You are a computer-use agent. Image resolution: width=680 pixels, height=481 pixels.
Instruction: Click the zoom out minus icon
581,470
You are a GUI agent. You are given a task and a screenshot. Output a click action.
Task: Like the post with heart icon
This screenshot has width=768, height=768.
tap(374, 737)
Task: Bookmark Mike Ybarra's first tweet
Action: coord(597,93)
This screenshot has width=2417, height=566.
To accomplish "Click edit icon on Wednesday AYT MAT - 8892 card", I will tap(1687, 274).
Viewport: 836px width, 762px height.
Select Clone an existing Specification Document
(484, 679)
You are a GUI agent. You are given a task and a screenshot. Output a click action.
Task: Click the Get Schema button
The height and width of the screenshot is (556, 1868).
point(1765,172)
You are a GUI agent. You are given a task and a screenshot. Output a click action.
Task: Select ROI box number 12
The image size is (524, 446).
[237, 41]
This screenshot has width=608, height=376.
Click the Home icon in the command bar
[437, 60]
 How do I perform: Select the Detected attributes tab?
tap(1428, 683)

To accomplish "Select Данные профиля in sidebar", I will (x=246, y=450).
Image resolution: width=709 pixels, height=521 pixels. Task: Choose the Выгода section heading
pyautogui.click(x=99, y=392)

--*--

◆ THE PROBLEM ◆
Your reply should consist of the records, copied exactly.

◆ WORKED SOLUTION ◆
You are a computer-use agent. Image resolution: width=680 pixels, height=481 pixels.
Instruction: Click the zoom out minus icon
581,470
You are a GUI agent. You are given a task and a screenshot. Output a click action.
Task: Like the post with heart icon
This screenshot has width=768, height=768.
tap(374, 737)
Task: Bookmark Mike Ybarra's first tweet
Action: coord(597,93)
This screenshot has width=2417, height=566.
To accomplish "Click edit icon on Wednesday AYT MAT - 8892 card", I will tap(1687, 274).
Viewport: 836px width, 762px height.
Select Clone an existing Specification Document
(484, 679)
You are a GUI agent. You are given a task and a screenshot. Output a click action.
Task: Click the Get Schema button
The height and width of the screenshot is (556, 1868).
point(1765,172)
You are a GUI agent. You are given a task and a screenshot. Output a click action.
Task: Select ROI box number 12
The image size is (524, 446).
[237, 41]
This screenshot has width=608, height=376.
Click the Home icon in the command bar
[437, 60]
 How do I perform: Select the Detected attributes tab?
tap(1428, 683)

To accomplish "Select Данные профиля in sidebar", I will (x=246, y=450).
Image resolution: width=709 pixels, height=521 pixels. Task: Choose the Выгода section heading
pyautogui.click(x=99, y=392)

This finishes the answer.